EXPLORING TRANS — WEDNESDAY, MAY5, 2010, 7:55 PM
I presented my thesis today at a gathering that the Gender Studies program put on. In the short biography I wrote to precede my presentation, I specifically switched between “ze” and “they” as my pronouns. Everything in my bio was about gender, including the title of my thesis and that I founded the trans support group at my college. Nevertheless, the woman who planned the event still managed to introduce me using feminine pronouns, even as she read my bio. She was reading from the paper in front of her — a paper on which I was referred to with gender-neutral pronouns — and she still called me “she” and referred to my thesis as “her thesis.”

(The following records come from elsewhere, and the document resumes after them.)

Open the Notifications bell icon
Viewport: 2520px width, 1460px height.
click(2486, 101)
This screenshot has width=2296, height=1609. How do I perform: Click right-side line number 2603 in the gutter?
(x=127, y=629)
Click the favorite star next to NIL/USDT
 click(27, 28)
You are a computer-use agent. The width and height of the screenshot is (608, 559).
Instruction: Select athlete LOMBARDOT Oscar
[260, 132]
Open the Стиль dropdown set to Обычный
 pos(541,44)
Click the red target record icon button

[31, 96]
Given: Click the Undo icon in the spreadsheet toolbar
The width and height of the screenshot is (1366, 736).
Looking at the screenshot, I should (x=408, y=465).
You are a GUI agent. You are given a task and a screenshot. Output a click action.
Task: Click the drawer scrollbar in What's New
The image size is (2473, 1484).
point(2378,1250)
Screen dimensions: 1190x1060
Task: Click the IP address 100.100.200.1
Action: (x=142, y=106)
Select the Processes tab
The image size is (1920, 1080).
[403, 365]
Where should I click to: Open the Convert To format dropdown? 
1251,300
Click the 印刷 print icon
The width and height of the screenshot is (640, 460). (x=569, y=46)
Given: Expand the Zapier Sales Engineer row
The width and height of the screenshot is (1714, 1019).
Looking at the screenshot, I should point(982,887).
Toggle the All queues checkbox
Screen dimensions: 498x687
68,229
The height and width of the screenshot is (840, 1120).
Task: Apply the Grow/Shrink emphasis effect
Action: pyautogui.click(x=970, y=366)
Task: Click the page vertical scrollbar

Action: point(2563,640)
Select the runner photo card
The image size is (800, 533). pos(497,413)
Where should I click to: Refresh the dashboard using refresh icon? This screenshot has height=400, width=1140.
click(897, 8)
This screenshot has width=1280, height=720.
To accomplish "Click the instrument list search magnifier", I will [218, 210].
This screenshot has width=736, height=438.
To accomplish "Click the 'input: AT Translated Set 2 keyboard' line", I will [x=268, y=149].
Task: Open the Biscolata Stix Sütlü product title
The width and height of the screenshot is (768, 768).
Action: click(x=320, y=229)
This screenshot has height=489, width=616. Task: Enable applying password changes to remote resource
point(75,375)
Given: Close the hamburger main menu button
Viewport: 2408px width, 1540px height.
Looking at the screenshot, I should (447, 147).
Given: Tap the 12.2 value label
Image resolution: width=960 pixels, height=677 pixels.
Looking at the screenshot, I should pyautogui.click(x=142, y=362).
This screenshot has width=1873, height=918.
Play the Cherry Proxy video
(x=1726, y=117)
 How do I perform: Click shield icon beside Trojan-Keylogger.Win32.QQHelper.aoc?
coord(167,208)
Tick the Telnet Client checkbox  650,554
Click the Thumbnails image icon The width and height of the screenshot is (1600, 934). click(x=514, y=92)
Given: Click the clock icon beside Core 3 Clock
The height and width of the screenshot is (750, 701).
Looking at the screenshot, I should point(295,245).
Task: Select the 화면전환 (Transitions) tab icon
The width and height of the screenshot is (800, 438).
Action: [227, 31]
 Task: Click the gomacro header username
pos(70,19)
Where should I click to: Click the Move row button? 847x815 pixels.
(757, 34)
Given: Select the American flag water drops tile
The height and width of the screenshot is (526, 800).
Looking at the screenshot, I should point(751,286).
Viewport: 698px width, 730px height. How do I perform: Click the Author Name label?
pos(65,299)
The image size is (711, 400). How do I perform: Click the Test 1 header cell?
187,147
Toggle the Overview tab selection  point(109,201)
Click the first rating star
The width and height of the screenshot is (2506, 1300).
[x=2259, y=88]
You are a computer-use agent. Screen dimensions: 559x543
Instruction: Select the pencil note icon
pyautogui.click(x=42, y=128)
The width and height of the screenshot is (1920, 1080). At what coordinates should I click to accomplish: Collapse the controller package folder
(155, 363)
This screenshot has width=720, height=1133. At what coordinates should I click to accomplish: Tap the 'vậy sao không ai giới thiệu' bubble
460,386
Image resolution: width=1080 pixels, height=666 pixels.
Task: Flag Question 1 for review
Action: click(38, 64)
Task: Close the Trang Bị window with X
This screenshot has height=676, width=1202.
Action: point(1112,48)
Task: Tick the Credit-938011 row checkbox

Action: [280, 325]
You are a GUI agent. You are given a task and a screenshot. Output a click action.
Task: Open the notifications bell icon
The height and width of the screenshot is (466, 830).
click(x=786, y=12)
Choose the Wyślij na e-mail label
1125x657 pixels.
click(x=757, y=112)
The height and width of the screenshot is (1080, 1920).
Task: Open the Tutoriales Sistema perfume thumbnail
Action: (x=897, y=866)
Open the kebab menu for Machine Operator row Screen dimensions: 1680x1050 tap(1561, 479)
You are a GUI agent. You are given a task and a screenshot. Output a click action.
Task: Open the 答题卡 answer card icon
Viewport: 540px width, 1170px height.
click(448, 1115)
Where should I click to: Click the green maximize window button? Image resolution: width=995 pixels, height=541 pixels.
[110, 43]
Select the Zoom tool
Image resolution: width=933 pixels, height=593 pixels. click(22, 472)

It’s really disheartening. Part of that comes from the fact that I was being introduced with feminine pronouns, even after I’d deliberately used gender-neutral pronouns (I’d actually debated for some time over which pronouns to use). Another part of it, though, was that this was a woman who was part of -– if not the head of — the Gender Studies program. One would think that she would know more about gender than the average person. And if even she can’t get my pronouns right — even when just reading from a piece of paper, what hope do I have for getting anyone else to refer to me using the pronouns I prefer?
I know that, ultimately, it’s not a big deal. She was just one person, after all. But I can’t seem to get anyone to remember to not call me she, and it just . . . over time, it adds up. I recently read someone refer to being called by the wrong pronoun as feeling like a sharp prick — each individual barb may not hurt that much, but as they wear away at my defenses, it begins to hurt, the pain increasing as time goes on. The continual “she” and “her,” “Miss” and “ma’am,” “lady” and “girl” — it’s like they stack up to create a wall that hides who I am from everyone else. And sometimes, I just get so tired of being invisible.